Graphic Impulse
Comfort Station, Chicago, IL, November 30, 2017, Curated by Parlour Tapes+
In November of 2017, we were invited by Chicago-based label, Parlour Tapes+, to participate in their month-long curatorial residency at Comfort Station, an intimate venue in Chicago's Logan Square neighborhood. We used the evening as a participatory audio/visual experiment we call Graphic Impulse. The premise was complicated, the concept was convoluted, the technology was dated, but the results were surprisingly hilarious and informative. For the experiment, we provided 9 members of the small audience with laser pointers. On a large scale projection were 9 moving white squares. In a game of graphic duck, duck, goose participants attempted to claim a square and maintain control through twists and turns of the moving graphic. Competition was strong, reactions were slow, and laughter was common as the participants struggled to hold onto their slippery squares.
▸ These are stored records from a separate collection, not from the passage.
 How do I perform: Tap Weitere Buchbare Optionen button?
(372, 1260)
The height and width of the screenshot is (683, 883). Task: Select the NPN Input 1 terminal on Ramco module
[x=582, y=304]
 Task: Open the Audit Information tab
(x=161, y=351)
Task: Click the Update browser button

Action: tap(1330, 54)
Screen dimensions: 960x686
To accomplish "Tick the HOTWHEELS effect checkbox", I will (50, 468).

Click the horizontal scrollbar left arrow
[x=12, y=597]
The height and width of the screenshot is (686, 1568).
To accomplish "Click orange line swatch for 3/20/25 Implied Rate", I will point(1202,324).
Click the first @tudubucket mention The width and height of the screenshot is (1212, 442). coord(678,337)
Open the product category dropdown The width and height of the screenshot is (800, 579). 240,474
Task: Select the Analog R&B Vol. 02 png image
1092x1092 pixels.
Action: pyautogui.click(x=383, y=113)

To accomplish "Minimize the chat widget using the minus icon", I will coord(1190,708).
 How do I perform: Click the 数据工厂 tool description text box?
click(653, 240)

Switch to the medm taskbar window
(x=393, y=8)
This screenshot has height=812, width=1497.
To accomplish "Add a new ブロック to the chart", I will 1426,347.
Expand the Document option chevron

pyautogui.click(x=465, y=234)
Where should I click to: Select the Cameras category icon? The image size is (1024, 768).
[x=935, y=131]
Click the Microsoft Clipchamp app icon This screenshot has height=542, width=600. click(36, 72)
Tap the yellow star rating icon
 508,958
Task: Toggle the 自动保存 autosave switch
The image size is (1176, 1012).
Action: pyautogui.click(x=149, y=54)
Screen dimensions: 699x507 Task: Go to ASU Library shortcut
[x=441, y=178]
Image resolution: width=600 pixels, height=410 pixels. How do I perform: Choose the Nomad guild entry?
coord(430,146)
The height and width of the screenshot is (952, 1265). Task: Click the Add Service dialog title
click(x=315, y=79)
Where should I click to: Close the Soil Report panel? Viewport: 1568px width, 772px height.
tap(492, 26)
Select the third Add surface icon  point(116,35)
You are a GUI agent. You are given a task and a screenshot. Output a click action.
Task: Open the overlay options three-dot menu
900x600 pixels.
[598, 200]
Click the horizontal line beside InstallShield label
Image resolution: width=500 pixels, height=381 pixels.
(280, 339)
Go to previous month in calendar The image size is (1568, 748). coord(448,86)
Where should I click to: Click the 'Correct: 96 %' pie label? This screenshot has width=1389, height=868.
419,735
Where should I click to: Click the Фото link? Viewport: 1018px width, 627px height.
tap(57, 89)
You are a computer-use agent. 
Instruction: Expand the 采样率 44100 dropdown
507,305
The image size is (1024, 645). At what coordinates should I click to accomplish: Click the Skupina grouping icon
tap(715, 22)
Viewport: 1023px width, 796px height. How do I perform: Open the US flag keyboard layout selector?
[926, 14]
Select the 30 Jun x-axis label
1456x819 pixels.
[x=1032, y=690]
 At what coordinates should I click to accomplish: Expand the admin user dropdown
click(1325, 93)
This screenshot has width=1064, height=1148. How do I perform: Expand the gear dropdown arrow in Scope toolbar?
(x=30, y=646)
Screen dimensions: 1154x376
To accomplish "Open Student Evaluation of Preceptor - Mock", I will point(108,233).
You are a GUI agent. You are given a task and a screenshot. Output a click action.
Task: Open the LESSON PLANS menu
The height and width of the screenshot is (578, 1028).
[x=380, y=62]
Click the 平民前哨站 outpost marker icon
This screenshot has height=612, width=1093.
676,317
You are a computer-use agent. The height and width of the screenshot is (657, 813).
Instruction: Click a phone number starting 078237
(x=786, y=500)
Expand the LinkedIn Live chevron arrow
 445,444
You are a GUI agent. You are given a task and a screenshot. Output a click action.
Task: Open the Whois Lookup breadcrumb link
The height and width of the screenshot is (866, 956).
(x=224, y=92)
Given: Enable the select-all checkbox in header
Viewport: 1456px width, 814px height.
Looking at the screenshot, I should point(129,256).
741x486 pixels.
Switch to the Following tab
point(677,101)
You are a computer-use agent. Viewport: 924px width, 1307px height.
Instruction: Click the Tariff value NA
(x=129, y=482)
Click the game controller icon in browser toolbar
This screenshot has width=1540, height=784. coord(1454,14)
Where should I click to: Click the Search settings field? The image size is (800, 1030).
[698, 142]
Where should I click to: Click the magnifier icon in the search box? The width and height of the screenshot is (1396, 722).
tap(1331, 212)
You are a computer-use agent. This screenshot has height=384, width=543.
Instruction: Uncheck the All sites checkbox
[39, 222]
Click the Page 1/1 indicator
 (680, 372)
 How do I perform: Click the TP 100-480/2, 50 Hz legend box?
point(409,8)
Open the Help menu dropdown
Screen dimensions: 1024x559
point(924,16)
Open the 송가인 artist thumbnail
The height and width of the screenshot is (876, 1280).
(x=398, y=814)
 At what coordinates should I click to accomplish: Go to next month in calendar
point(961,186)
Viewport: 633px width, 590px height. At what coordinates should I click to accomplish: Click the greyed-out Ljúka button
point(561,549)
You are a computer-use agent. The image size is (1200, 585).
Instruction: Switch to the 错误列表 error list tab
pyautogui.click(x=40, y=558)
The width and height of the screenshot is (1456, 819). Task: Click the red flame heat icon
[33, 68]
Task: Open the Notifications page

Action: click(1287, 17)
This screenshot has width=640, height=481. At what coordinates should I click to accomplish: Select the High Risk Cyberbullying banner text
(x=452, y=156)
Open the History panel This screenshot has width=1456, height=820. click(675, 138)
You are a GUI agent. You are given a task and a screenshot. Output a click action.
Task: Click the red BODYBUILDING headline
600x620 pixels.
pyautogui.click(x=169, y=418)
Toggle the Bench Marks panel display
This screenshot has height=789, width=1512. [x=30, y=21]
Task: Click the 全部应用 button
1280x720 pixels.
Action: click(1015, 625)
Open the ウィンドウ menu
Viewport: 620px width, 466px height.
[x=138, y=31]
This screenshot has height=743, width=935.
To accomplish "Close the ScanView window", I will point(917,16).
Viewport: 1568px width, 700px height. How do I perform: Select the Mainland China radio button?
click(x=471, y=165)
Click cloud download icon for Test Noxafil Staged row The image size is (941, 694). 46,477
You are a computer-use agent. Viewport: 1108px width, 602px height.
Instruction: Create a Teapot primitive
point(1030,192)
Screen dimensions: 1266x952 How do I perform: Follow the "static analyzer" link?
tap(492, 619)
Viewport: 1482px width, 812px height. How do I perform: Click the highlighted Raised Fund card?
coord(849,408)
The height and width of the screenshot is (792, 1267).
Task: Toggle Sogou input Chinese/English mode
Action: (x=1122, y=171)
After this portion of the program, having filmed the laser-fueled shenanigans, we projected the graphic battle at half-speed and used it as a live graphic score for guitar and electronics. The results were surprisingly emotionally charged, creating a sort of instant ephemeral nostalgia for the audience. Outside of the emotional pull created through the combination of images and graphics, we also learned that a delay in our response time to visual prompts is measurable and quite similar from person to person. In a sense, this collective gap in action and reaction to images might provide uncharted space for graphics to inhabit.